Task instructions:
Print the full listing below exactly, keeping every character as it stands.

Supplied records:
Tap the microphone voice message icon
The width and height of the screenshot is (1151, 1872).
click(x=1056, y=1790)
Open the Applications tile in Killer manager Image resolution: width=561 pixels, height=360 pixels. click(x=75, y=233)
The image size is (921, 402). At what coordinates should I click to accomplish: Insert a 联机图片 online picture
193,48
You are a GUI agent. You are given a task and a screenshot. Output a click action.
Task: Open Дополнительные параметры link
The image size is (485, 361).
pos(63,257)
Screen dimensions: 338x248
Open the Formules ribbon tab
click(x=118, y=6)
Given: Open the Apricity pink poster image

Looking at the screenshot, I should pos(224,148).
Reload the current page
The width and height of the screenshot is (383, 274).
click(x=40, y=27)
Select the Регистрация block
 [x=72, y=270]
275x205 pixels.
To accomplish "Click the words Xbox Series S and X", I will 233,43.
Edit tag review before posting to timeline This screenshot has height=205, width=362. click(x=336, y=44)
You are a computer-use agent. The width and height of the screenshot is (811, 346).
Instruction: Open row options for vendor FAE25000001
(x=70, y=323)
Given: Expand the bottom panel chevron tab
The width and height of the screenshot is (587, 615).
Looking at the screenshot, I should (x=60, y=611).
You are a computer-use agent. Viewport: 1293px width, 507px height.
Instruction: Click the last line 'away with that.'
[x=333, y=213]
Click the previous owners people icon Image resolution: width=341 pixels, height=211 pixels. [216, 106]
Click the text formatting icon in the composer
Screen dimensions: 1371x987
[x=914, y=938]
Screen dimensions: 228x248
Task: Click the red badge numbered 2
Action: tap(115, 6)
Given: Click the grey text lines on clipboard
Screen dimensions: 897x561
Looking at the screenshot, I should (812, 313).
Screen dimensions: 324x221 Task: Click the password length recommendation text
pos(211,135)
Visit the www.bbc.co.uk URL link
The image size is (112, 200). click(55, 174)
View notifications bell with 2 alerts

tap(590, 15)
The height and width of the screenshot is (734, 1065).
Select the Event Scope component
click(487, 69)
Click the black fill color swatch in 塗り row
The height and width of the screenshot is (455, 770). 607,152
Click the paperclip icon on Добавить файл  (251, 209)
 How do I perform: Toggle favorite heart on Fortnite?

Task answer:
Tap the microphone voice message icon
The width and height of the screenshot is (1151, 1872).
click(x=1056, y=1790)
Open the Applications tile in Killer manager Image resolution: width=561 pixels, height=360 pixels. click(x=75, y=233)
The image size is (921, 402). At what coordinates should I click to accomplish: Insert a 联机图片 online picture
193,48
You are a GUI agent. You are given a task and a screenshot. Output a click action.
Task: Open Дополнительные параметры link
The image size is (485, 361).
pos(63,257)
Screen dimensions: 338x248
Open the Formules ribbon tab
click(x=118, y=6)
Given: Open the Apricity pink poster image

Looking at the screenshot, I should pos(224,148).
Reload the current page
The width and height of the screenshot is (383, 274).
click(x=40, y=27)
Select the Регистрация block
 [x=72, y=270]
275x205 pixels.
To accomplish "Click the words Xbox Series S and X", I will 233,43.
Edit tag review before posting to timeline This screenshot has height=205, width=362. click(x=336, y=44)
You are a computer-use agent. The width and height of the screenshot is (811, 346).
Instruction: Open row options for vendor FAE25000001
(x=70, y=323)
Given: Expand the bottom panel chevron tab
The width and height of the screenshot is (587, 615).
Looking at the screenshot, I should (x=60, y=611).
You are a computer-use agent. Viewport: 1293px width, 507px height.
Instruction: Click the last line 'away with that.'
[x=333, y=213]
Click the previous owners people icon Image resolution: width=341 pixels, height=211 pixels. [216, 106]
Click the text formatting icon in the composer
Screen dimensions: 1371x987
[x=914, y=938]
Screen dimensions: 228x248
Task: Click the red badge numbered 2
Action: tap(115, 6)
Given: Click the grey text lines on clipboard
Screen dimensions: 897x561
Looking at the screenshot, I should (812, 313).
Screen dimensions: 324x221 Task: Click the password length recommendation text
pos(211,135)
Visit the www.bbc.co.uk URL link
The image size is (112, 200). click(55, 174)
View notifications bell with 2 alerts

tap(590, 15)
The height and width of the screenshot is (734, 1065).
Select the Event Scope component
click(487, 69)
Click the black fill color swatch in 塗り row
The height and width of the screenshot is (455, 770). 607,152
Click the paperclip icon on Добавить файл  (251, 209)
 How do I perform: Toggle favorite heart on Fortnite?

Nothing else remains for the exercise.